▶ [Task data]:
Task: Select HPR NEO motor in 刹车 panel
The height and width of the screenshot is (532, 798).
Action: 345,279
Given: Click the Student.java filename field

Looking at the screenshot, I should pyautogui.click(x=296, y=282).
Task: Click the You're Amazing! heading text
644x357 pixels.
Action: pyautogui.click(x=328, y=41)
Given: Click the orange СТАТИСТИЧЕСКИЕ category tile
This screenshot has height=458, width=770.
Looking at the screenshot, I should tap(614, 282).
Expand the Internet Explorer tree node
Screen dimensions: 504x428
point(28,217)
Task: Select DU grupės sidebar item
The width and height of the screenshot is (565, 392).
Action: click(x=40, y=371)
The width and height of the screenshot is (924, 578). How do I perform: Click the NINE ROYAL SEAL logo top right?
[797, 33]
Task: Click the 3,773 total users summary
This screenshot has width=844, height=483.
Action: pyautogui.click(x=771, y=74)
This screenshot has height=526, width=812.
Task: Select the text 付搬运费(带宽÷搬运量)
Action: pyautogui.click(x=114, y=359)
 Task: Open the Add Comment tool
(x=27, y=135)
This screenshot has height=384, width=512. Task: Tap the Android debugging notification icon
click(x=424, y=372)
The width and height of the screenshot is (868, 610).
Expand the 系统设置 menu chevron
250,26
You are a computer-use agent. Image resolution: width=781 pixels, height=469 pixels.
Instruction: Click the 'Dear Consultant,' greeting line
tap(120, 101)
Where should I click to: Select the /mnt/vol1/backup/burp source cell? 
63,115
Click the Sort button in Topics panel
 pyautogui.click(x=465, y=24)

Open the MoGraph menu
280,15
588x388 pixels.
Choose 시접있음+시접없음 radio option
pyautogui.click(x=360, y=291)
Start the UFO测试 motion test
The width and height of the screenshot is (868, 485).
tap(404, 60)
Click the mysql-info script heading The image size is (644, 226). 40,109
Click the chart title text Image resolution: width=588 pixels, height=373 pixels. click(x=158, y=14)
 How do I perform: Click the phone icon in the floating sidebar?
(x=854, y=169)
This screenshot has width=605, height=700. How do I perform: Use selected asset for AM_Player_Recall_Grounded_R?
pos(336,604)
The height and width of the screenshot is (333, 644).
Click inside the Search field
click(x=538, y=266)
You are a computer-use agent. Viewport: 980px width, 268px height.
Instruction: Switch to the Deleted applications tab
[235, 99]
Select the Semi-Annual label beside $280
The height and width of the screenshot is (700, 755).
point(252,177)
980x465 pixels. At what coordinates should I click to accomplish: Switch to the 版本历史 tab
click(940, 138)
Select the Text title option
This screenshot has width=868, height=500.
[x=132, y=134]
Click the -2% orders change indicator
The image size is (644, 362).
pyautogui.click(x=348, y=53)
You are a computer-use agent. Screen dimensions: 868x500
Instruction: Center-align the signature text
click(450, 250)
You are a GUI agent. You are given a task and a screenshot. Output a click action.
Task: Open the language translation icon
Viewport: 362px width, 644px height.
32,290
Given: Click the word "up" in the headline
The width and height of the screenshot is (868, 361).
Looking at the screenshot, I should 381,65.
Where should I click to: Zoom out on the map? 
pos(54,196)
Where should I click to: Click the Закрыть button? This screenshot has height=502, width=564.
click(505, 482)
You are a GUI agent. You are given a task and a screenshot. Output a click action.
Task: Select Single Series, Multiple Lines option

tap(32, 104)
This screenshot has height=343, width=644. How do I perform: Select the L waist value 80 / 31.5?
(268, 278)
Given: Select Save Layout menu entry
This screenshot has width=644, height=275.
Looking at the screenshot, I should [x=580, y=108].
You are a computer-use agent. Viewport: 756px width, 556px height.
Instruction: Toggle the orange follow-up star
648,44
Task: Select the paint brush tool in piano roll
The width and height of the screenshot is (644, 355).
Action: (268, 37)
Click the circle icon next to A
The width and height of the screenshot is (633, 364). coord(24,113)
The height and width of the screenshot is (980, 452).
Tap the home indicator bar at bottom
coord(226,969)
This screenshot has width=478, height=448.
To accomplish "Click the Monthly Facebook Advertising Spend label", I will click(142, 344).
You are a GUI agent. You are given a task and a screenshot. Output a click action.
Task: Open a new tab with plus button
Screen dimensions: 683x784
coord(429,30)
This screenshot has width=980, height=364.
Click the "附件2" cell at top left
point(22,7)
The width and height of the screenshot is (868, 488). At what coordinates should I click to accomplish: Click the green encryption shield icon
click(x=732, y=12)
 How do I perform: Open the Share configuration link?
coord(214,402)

▶ [Instructions for the task]: Starting with the line that holds "Click the Sort button in Topics panel" and ending with the line that holds "Given: Select Save Layout menu entry", retype every line in the data above exactly, and nothing else.

▶ [Written solution]:
Click the Sort button in Topics panel
 pyautogui.click(x=465, y=24)

Open the MoGraph menu
280,15
588x388 pixels.
Choose 시접있음+시접없음 radio option
pyautogui.click(x=360, y=291)
Start the UFO测试 motion test
The width and height of the screenshot is (868, 485).
tap(404, 60)
Click the mysql-info script heading The image size is (644, 226). 40,109
Click the chart title text Image resolution: width=588 pixels, height=373 pixels. click(x=158, y=14)
 How do I perform: Click the phone icon in the floating sidebar?
(x=854, y=169)
This screenshot has width=605, height=700. How do I perform: Use selected asset for AM_Player_Recall_Grounded_R?
pos(336,604)
The height and width of the screenshot is (333, 644).
Click inside the Search field
click(x=538, y=266)
You are a computer-use agent. Viewport: 980px width, 268px height.
Instruction: Switch to the Deleted applications tab
[235, 99]
Select the Semi-Annual label beside $280
The height and width of the screenshot is (700, 755).
point(252,177)
980x465 pixels. At what coordinates should I click to accomplish: Switch to the 版本历史 tab
click(940, 138)
Select the Text title option
This screenshot has width=868, height=500.
[x=132, y=134]
Click the -2% orders change indicator
The image size is (644, 362).
pyautogui.click(x=348, y=53)
You are a computer-use agent. Screen dimensions: 868x500
Instruction: Center-align the signature text
click(450, 250)
You are a GUI agent. You are given a task and a screenshot. Output a click action.
Task: Open the language translation icon
Viewport: 362px width, 644px height.
32,290
Given: Click the word "up" in the headline
The width and height of the screenshot is (868, 361).
Looking at the screenshot, I should 381,65.
Where should I click to: Zoom out on the map? 
pos(54,196)
Where should I click to: Click the Закрыть button? This screenshot has height=502, width=564.
click(505, 482)
You are a GUI agent. You are given a task and a screenshot. Output a click action.
Task: Select Single Series, Multiple Lines option

tap(32, 104)
This screenshot has height=343, width=644. How do I perform: Select the L waist value 80 / 31.5?
(268, 278)
Given: Select Save Layout menu entry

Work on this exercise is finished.